### Description of the task
Edit the gift guide starting with "Next time you" and going on through "head for them.", and replace "suckling pig" with "roast duck".

### Excerpted passage
----------------

Christmas is a great time to show appreciation for the people in your life, even though not everyone you continue to hang out with is really a friend.
Some get on your nerves, yet not enough for you to keep your distance. Others constantly amuse you with their … eccentricities. And you find yourself continuing to love the occasional oddball, despite your reservations.
To help you out this year, we’ve put together a gift guide for all your problematic friends that won’t empty your pockets. Because shade is free.
Give these flaky folks the gift they deserve: some moisturiser and the option of being excluded from your plans for the rest of their lives.
Next time you consider inviting them to catch up over brunch, save them the awkwardness of trying to remember which family member hasn’t been “rushed to the hospital” before.
If this joke hits too close to home, you should ask yourself why you feel obliged to keep them around. Perhaps the problem lies with you, after all.
The Friend You’re Still Friends With Only Because They Owe You $100
You don’t really have anything in common with this friend but you got dragged on a group holiday three years ago, when they borrowed $100 from you.
These days, you continue to attend group dinners that involve this person just so you can find a way to remind them. Unsurprisingly, they can never take a hint.
So here’s a gift idea: take them out for suckling pig and save the head for them.
You might never get your $100 back after this, but you will laugh about this forever. Hopefully.
The Friend You’d Like to Reconnect With After an 8-Year Cold War
Perhaps you didn’t want to get into a messy argument, or you didn’t know how to broach a complicated topic back then. You’ve since become an adult, and want to mend old wounds.
Before you reach out, know that your apology shouldn’t be about you. If you’re only saying sorry to assuage your guilt, it’s better to keep quiet. But if you think it benefits them too, take a risk and you might just receive the rarest gift in return: closure.
Humility doesn’t have to be painful. Start by asking them out for a meal—but pick a nice spot, in case the food’s the only good thing about the reunion.
Once upon a time, all 15 of you hung out in university. The group has expanded (and shrunk) over the years, with every boyfriend or girlfriend gained or lost. But the main reason you still keep in touch is because of shared history.
The only time you gather is for your annual Secret Santa gift exchange, where the presents exchanged are as meaningless as your friendship.

----------------

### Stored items
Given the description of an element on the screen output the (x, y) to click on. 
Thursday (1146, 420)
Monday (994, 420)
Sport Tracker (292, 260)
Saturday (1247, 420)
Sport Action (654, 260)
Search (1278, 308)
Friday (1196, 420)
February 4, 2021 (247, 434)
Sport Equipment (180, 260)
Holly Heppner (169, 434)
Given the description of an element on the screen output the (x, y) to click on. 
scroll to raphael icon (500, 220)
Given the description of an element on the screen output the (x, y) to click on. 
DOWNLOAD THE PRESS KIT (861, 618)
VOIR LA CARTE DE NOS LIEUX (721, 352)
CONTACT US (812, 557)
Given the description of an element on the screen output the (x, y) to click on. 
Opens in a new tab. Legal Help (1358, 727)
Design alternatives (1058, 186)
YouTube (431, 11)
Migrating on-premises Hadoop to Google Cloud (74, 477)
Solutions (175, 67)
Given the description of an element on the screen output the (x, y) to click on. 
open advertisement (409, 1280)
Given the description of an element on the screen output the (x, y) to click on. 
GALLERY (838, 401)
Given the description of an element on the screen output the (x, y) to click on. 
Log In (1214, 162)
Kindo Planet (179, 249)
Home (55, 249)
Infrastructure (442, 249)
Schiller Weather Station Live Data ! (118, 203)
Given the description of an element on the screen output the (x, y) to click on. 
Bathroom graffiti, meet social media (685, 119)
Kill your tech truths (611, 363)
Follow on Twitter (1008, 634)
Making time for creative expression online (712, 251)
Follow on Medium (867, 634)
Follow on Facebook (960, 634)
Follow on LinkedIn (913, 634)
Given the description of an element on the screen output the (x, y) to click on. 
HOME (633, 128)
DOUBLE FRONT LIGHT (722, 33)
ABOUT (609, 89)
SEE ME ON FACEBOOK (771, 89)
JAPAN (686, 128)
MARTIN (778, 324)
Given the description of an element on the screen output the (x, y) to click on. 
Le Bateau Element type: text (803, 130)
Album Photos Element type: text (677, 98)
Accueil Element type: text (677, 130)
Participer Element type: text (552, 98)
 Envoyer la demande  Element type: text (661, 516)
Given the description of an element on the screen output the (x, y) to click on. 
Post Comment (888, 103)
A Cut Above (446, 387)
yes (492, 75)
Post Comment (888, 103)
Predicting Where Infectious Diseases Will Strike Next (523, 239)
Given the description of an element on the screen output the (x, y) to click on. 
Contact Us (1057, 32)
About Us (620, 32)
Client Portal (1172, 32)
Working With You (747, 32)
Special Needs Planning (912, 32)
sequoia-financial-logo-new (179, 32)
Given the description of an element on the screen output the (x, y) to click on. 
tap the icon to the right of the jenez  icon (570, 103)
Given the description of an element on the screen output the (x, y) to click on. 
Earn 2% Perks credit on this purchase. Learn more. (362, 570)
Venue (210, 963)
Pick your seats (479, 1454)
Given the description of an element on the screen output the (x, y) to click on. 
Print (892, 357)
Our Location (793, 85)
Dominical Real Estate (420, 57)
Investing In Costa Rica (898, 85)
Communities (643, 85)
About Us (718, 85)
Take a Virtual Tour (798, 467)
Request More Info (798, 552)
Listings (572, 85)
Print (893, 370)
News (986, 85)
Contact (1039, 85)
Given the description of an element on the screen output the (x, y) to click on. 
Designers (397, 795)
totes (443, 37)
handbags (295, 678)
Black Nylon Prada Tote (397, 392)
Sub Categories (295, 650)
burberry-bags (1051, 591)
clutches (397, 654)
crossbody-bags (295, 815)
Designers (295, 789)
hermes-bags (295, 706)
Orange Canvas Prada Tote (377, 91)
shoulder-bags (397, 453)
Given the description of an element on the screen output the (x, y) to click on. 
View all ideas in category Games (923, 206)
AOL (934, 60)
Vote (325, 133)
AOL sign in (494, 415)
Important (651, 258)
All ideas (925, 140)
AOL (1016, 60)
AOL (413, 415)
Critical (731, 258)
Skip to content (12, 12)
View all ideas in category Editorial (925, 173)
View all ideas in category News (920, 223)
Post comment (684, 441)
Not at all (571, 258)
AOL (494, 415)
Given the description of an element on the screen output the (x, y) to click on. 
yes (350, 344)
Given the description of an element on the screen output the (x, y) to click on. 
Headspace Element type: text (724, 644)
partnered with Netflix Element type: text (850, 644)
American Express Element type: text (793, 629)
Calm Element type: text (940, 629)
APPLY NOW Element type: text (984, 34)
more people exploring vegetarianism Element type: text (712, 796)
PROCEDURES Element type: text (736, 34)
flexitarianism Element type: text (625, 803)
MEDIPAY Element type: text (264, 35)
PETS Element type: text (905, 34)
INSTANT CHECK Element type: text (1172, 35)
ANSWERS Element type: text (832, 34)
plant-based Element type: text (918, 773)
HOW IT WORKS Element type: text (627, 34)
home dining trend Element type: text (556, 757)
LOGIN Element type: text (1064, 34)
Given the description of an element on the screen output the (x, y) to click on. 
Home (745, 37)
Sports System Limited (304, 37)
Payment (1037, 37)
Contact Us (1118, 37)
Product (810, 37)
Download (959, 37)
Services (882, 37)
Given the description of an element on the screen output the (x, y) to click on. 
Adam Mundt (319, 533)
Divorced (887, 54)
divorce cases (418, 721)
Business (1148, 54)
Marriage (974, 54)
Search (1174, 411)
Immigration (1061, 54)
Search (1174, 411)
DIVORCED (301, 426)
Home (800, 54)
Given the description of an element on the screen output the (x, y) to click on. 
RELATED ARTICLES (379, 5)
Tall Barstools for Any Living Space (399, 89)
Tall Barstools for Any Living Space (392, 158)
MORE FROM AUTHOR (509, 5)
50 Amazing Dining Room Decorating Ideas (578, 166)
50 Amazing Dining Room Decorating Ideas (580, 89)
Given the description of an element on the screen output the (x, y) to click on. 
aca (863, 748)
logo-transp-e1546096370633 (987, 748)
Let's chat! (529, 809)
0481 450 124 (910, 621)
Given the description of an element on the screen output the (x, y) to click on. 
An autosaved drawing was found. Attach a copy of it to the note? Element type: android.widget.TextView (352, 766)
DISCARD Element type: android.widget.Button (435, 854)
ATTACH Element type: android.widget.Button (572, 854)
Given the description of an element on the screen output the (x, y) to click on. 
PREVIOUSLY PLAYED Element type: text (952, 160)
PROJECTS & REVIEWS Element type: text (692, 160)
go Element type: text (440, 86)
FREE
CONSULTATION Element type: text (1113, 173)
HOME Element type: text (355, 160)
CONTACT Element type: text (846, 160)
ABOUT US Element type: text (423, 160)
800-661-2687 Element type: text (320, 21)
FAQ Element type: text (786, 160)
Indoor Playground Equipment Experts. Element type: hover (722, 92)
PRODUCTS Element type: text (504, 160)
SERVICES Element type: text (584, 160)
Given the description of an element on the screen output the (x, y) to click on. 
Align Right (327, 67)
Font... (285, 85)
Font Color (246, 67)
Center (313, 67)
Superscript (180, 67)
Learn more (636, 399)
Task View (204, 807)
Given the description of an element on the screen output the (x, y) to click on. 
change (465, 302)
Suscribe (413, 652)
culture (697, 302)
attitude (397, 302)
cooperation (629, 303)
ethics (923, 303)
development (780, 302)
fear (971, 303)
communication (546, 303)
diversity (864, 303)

----------------

### Task solution
Next time you consider inviting them to catch up over brunch, save them the awkwardness of trying to remember which family member hasn’t been “rushed to the hospital” before.
If this joke hits too close to home, you should ask yourself why you feel obliged to keep them around. Perhaps the problem lies with you, after all.
The Friend You’re Still Friends With Only Because They Owe You $100
You don’t really have anything in common with this friend but you got dragged on a group holiday three years ago, when they borrowed $100 from you.
These days, you continue to attend group dinners that involve this person just so you can find a way to remind them. Unsurprisingly, they can never take a hint.
So here’s a gift idea: take them out for roast duck and save the head for them.